» WORK TO BE COMPLETED: Using the records below, output the stretch that opens with the line containing "Tinplate & Glass Star Ornament (382, 896)" and closes with the line containing "Cliquez ici pour", exactly and including both lines, with nothing more.

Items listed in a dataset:

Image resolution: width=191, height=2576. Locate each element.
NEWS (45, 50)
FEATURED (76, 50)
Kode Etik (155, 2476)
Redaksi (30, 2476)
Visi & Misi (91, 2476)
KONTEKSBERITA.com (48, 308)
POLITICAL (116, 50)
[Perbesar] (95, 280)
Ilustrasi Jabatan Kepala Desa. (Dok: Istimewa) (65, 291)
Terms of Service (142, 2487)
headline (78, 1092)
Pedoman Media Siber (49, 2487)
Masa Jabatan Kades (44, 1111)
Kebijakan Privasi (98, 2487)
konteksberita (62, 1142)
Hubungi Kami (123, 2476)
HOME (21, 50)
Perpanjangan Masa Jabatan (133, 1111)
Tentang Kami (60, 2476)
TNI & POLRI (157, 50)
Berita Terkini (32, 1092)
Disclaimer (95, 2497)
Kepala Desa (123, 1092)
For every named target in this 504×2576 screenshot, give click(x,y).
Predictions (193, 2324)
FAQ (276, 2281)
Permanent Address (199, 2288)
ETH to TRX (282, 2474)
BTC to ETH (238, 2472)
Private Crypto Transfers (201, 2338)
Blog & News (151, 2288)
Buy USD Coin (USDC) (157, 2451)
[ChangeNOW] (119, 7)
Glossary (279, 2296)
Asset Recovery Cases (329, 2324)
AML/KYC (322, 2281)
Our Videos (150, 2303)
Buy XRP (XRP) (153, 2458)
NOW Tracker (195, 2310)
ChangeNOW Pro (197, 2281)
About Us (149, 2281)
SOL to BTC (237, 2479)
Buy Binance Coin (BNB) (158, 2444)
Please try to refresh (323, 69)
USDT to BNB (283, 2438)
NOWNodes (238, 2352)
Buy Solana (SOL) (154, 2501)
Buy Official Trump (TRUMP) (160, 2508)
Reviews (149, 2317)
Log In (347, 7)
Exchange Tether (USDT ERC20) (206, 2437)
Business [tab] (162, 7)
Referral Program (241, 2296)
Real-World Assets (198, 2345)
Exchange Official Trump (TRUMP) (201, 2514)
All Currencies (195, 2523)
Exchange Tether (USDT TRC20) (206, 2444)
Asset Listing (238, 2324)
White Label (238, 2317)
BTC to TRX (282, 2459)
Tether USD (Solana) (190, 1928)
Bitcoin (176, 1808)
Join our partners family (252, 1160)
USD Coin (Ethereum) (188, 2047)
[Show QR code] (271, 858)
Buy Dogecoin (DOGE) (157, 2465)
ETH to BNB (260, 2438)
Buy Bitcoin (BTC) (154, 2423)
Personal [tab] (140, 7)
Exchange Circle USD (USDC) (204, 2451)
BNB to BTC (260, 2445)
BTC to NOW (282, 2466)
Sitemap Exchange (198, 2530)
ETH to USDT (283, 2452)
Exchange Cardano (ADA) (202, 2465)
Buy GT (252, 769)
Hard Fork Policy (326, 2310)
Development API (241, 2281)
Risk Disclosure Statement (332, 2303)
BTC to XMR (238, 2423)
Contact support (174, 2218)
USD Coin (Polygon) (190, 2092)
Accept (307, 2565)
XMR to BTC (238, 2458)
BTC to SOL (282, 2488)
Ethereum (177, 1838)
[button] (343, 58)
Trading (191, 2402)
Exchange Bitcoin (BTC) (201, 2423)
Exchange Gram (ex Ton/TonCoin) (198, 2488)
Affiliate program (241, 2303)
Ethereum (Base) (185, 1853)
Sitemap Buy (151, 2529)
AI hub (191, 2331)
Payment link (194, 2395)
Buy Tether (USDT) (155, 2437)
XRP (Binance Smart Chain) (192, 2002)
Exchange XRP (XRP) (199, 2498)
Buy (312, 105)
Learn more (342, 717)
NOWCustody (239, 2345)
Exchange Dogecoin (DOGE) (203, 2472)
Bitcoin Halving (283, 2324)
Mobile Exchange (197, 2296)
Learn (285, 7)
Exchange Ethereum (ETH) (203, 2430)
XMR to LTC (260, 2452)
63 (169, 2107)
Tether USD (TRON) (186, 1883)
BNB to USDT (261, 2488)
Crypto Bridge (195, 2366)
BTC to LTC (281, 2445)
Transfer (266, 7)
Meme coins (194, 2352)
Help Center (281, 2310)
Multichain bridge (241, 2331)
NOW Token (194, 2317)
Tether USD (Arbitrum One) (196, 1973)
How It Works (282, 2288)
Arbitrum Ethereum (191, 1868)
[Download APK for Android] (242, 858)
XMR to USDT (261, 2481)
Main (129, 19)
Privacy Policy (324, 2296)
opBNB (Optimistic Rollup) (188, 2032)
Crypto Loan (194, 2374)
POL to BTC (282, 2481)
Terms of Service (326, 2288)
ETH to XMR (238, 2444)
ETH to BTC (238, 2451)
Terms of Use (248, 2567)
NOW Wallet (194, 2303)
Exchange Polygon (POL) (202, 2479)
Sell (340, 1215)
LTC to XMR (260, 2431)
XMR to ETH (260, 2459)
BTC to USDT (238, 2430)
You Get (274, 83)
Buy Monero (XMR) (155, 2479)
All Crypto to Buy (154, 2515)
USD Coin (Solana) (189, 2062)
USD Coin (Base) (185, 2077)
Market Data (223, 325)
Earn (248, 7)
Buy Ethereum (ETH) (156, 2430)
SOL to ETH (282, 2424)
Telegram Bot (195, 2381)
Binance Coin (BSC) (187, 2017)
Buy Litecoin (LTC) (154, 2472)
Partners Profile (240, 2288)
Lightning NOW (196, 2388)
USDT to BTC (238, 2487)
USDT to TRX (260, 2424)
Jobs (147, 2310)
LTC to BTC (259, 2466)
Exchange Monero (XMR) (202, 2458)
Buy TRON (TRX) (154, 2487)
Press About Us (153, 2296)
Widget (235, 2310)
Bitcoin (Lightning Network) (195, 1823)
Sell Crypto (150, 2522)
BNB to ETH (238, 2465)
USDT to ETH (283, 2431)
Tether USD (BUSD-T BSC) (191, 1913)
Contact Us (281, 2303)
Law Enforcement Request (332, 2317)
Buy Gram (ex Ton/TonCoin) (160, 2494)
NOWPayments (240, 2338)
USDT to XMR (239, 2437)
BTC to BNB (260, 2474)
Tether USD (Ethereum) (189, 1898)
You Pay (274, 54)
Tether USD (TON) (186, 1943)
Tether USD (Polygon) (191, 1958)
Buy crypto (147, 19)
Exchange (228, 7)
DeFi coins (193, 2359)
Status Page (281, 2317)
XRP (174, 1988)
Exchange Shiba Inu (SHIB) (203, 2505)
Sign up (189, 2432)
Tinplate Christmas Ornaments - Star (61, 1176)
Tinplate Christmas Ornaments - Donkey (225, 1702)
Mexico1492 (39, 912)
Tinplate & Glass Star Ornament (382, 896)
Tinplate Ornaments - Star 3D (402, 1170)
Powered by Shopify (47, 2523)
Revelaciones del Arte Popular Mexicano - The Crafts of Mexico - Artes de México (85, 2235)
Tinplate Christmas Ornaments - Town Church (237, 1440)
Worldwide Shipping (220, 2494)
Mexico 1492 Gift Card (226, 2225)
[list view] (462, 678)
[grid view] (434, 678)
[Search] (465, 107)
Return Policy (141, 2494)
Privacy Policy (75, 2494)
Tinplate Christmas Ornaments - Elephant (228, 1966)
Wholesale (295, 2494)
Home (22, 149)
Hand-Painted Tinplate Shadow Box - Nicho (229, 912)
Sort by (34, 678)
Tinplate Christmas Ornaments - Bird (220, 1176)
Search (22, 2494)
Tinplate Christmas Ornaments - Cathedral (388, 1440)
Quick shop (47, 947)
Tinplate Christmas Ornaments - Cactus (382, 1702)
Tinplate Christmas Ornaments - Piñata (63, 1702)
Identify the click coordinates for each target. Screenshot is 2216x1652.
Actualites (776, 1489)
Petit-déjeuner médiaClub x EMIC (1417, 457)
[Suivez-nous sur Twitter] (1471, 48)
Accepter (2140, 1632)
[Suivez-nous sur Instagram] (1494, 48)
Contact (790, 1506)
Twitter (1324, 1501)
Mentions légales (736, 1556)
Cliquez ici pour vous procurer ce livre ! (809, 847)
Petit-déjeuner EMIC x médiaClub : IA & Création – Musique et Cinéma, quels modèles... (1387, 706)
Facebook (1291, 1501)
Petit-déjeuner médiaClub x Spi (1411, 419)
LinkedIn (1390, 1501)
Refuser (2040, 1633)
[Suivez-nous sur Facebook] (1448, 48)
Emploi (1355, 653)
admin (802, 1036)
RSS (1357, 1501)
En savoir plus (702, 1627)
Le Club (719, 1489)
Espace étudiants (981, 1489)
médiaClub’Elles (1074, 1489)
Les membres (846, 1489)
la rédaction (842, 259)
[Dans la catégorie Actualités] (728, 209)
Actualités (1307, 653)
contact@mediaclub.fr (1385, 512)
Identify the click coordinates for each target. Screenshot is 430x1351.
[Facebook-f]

» WRITTEN RESPONSE:
Tinplate & Glass Star Ornament (382, 896)
Tinplate Ornaments - Star 3D (402, 1170)
Powered by Shopify (47, 2523)
Revelaciones del Arte Popular Mexicano - The Crafts of Mexico - Artes de México (85, 2235)
Tinplate Christmas Ornaments - Town Church (237, 1440)
Worldwide Shipping (220, 2494)
Mexico 1492 Gift Card (226, 2225)
[list view] (462, 678)
[grid view] (434, 678)
[Search] (465, 107)
Return Policy (141, 2494)
Privacy Policy (75, 2494)
Tinplate Christmas Ornaments - Elephant (228, 1966)
Wholesale (295, 2494)
Home (22, 149)
Hand-Painted Tinplate Shadow Box - Nicho (229, 912)
Sort by (34, 678)
Tinplate Christmas Ornaments - Bird (220, 1176)
Search (22, 2494)
Tinplate Christmas Ornaments - Cathedral (388, 1440)
Quick shop (47, 947)
Tinplate Christmas Ornaments - Cactus (382, 1702)
Tinplate Christmas Ornaments - Piñata (63, 1702)
Identify the click coordinates for each target. Screenshot is 2216x1652.
Actualites (776, 1489)
Petit-déjeuner médiaClub x EMIC (1417, 457)
[Suivez-nous sur Twitter] (1471, 48)
Accepter (2140, 1632)
[Suivez-nous sur Instagram] (1494, 48)
Contact (790, 1506)
Twitter (1324, 1501)
Mentions légales (736, 1556)
Cliquez ici pour vous procurer ce livre ! (809, 847)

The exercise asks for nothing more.